Eleven years ago ... my great adventure began

Eleven years ago he started my great adventure:I became a mother. When I look back the experience of motherhood is drawn as the most intense, revealing and creative of my life. After that, nothing was the same and at the same time, it was more real than ever. I stopped being myself to be more myself than ever. A paradox?

No, it is not a paradox. Eleven years ago my son was born. Taking care of it, defending it, understanding it and loving it has offered me the possibility of being stronger and wiser, it has made me recover all the dreams that I had left in the future of a life adapted to what is considered normal. I have been, in capital letters, with the strength of a lioness and with an enormous impulse of freedom.

We are alive but life is part of a cycle, and that has given me tremendous peace of mind. I no longer fear death, I would only fear that I would arrive before seeing my son as a fully trained and capable adult, I would only fear not caring for him during his childhood, when he needs me most. I accept my mortality as part of the process that has allowed him to be alive. How not to reconcile with life, which naturally draws on the finite of my life and the life of another?

I have stopped fearing and compromising with many things that before, for conformism, education or custom he had accepted as impossible to change. For him I have made complicated decisions, nothing understood by the environment. I have done what I wanted to do, sure of myself and well documented, without fearing the opinions of others, changing my world so that the world changes for him. I have transmuted my values ​​to make them stronger and more coherent.

I have learned again with the voracity of childhood. I have read, I have spoken with wise men and women, I have participated in social and political movements, which, with their blacks and whites, with their disappointments and successes, have made me learn much more about myself and people. I wanted to better understand children and their natural processes, to take better care of them and that has freed me from many rancid ideas without any basis that continue to be part of popular thinking. I have done many courses and workshops, I have re-enrolled in another university degree, I have soaked in scientific readings on psychology, anthropology, pedagogy and medicine. I have even published my first book, titled precisely, "A new motherhood."

Of all this time only I regret how quickly I let it pass. I miss my baby, my two-year-old boy, the little Hector who woke me up at six in the morning asking for a tit or asking to play. I would like to have taken better advantage of every second, it happens fast, very fast, the childhood of our children. Please, readers, take advantage of every moment, time is fleeting, nothing is worth what you can devote to your children.

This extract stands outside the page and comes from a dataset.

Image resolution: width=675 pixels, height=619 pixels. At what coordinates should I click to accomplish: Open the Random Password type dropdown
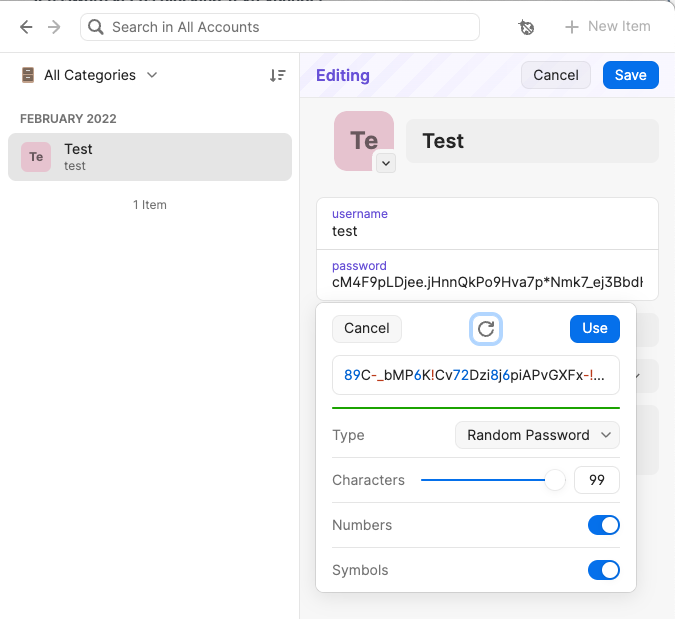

I still care that children suffer. I have pledged to do my best to eradicate violence against them. They hit them. They fall asleep crying in their cribs, and now I know that it hurts them. Do not let them grow in responsibility and freedom. Let them label them, deceive them, humiliate them, punish them and give them away. That they do not learn with pleasure, that they fear those who have to protect them, that they be taught that the strong can harm the weak, that they teach them that violence gives reason to the person who exercises it. That they are not happy and that they are not themselves.

In eleven years I consider myself a different person, with many defects, some that I have not learned to overcome, but more committed, wiser, more cultured and braver. A new life was born eleven years ago, that of my son, but also his birth offered me the possibility of being born again.

You, readers who begin this itinerary now, perhaps with fear and exhaustion, send you much strength. Start a wonderful adventure and in a few years nothing will be the same, I can assure you that. Mine started eleven years ago ... and continues.